Cela a plutôt servi le président jusqu’ici en le faisant passer pour « centriste » entre les extrêmes ultranationalistes et communistes, tout en le tenant à l’écart de la politique partisane.
Mais les échecs militaires l’obligent désormais à composer avec l’extrême droite. Celle-ci n’a jamais complètement soutenu Poutine, même si elle lui reste redevable de son influence politique. Mais ce camp jouit d’une faible faveur populaire et ses dirigeants se font fréquemment ridiculiser.
Vladimir Poutine mise plutôt sur le sentiment populaire envers lui. Dans cette démocratie bidon, il a peu de chance d’être destitué par scrutin et la population est peu portée aux manifestations publiques.
Il est à craindre qu’il prenne des mesures encore plus impopulaires que le fiasco de sa mobilisation partielle bâclée.
Ses détracteurs, comme le dirigeant tchétchène Ramzan Kadyrov, l’appellent à déclarer la loi martiale dans les régions frontalières et à utiliser des armes nucléaires tactiques contre l’Ukraine. De telles mesures accéléreraient non seulement la défaite militaire, mais elle affaiblirait encore davantage Vladimir Poutine sur le plan intérieur.
Des boucs émissaires pour un échec collectif
Par le passé, Poutine a pu procéder à des purges en toute impunité. Les militaires, les services de sécurité, les oligarques ont tous eu à subir ses foudres.
Mais les échecs russes en Ukraine ne se réduisent plus à quelques mauvais généraux ou à du mauvais renseignement. Leur caractère systématique révèle des failles dans la stratégie, la planification militaire, la gestion économique, l’analyse du renseignement et la direction politique.
Plus les échecs s’accumulent, moins la désignation de boucs émissaires par Poutine est tenable. Les chefs militaires ont été remplacés et le président donnerait désormais des ordres directement aux commandants sur le terrain, refusant notamment de leur permettre de se replier et de se regrouper.
Les évaluations des services de renseignement, selon lesquelles les Ukrainiens allaient accueillir les envahisseurs russes, avaient pour prémisse un essai de 2021 signé Vladimir Poutine qui dépeignait les Ukrainiens comme de vulgaires rebelles russes. La confiance excessive de Moscou dans son fonds souverain n’a pas suffi à protéger des pans vitaux de son économie contre les sanctions occidentales.
Et l’Occident est ressorti plus résolu que jamais devant sa tentative d’instrumentaliser l’énergie russe à des fins militaires.

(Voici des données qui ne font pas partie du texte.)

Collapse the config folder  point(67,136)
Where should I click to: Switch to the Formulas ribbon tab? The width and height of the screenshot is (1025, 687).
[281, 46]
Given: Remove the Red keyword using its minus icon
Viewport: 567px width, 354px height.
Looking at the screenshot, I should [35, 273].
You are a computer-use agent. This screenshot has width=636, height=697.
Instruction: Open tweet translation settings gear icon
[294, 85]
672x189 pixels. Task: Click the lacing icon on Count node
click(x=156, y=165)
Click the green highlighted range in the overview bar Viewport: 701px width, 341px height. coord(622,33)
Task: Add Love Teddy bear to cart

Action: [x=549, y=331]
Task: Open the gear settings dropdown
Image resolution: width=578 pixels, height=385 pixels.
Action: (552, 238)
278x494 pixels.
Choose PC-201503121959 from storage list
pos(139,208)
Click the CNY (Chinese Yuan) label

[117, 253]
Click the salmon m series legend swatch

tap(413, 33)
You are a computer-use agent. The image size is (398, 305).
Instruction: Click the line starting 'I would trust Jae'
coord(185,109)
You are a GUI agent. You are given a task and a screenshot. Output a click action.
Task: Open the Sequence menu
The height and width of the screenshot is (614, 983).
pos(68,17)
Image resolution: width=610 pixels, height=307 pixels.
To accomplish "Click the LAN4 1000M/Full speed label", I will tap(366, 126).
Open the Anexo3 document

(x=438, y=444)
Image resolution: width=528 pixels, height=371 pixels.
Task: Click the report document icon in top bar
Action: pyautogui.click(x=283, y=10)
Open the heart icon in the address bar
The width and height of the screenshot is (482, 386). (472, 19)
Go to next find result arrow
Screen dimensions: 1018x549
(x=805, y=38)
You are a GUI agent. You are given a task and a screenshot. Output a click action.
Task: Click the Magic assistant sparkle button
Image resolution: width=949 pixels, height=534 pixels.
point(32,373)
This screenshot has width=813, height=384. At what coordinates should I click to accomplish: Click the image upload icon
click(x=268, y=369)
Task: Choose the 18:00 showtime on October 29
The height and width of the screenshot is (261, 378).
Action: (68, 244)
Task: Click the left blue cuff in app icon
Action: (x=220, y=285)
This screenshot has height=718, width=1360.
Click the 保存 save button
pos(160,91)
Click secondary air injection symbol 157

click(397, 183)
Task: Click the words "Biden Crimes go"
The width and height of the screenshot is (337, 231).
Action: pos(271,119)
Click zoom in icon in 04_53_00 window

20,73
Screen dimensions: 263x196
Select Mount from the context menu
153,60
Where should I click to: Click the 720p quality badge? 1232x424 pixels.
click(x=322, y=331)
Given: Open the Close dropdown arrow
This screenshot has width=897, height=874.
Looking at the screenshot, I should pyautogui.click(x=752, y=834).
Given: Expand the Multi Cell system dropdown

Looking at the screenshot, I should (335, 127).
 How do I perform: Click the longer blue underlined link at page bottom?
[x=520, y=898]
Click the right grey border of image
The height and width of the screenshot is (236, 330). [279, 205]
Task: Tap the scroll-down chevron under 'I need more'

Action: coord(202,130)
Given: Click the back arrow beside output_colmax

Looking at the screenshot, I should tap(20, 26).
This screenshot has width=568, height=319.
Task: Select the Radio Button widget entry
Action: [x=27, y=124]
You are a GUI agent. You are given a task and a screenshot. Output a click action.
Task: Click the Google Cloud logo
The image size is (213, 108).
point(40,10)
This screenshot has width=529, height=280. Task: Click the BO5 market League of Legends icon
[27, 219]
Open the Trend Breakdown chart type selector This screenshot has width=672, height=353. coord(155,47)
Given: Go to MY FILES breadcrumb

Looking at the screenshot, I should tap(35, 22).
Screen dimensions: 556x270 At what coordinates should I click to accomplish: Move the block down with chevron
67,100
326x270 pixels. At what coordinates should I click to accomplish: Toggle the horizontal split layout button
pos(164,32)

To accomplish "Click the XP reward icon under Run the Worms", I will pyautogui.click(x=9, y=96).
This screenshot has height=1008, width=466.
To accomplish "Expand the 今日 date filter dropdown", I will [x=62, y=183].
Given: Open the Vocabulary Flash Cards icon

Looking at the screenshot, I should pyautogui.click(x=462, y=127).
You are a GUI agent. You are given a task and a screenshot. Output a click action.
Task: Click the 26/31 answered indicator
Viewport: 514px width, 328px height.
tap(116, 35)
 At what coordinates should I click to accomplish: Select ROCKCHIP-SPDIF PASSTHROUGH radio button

Bien sûr, rien de tout cela ne signifie que Poutine sera renversé demain. Il conserve un solide contrôle sur la population russe et sur ceux qui le servent parmi les élites. Mais ses démonstrations de force, si intenses soient-elles, trahissent sa vulnérabilité croissante. Sa décision de mobiliser a rompu son contrat avec le peuple. Et en rejetant la responsabilité de l’échec sur ses subordonnés, il incite, pour la première fois, les élites à s’unir contre lui.
Pour avoir une idée précise de l’évolution de la situation politique, il suffit de constater la confiance renouvelée du président ukrainien Volodymyr Zelensky. Celui qui avait survécu de justesse à une tentative de décapitation russe en février appelle désormais ouvertement à un changement de régime en Russie. Il refuse toute négociation tant que son adversaire sera président de la Fédération de Russie. « Nous négocierons avec le nouveau président », a-t-il dit.
La fin de Vladimir Poutine pourrait arriver plus tôt que vous ne le pensez.